PGD (preimplantation genetic diagnosis) enables embryos to be genetically evaluated before they are implanted into the womb. It is applied to day 3 embryos which display 4 to 10 cells and a single nucleus. One or two cells are removed from embryos with suitable morphology with the aid of a biopsy pipette and the appropriate genetic examination is then performed. One may wonder whether this procedure is harmful to the embryo. It has been reported that it does not compromise subsequent embryo development if the procedure is properly and gently performed. According to the result of PGD, embryos with normal genetic content are transferred to the patient.
-after a minimum of two to three failed attempts
-hereditary disease in the family history
-advanced maternal age
-diseases that are transmitted with sex chromosomes
-HLA (human leukocyte antigen) typing
-Sex selection (family balancing)
The first step is the biopsy procedure. It is performed in the IVF laboratory by an experienced embryologist. Biopsy can be taken from the polar body of the egg before and/or after fertilization or from the cells of the embryo. The latter is more extensively used. One or two cells are removed from the embryos with the aid of a pipette.

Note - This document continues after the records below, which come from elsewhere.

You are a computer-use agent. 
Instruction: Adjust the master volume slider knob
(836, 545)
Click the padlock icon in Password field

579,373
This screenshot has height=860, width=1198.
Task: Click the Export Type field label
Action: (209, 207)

The second step is the fixation procedure. Cells removed from the embryos are fixed onto glass slides. Their genetic content are exposed and sent to the genetic laboratory for evaluation.
Another genetic examination technique is PCR (polymerase chain reaction) which is used for detecting single gene disorders.It is possible that PGD could improve pregnancy rates because it selects embryos that are genetically normal for transfer. However, PGD, is not a therapeutical approach but is a diagnostic tool.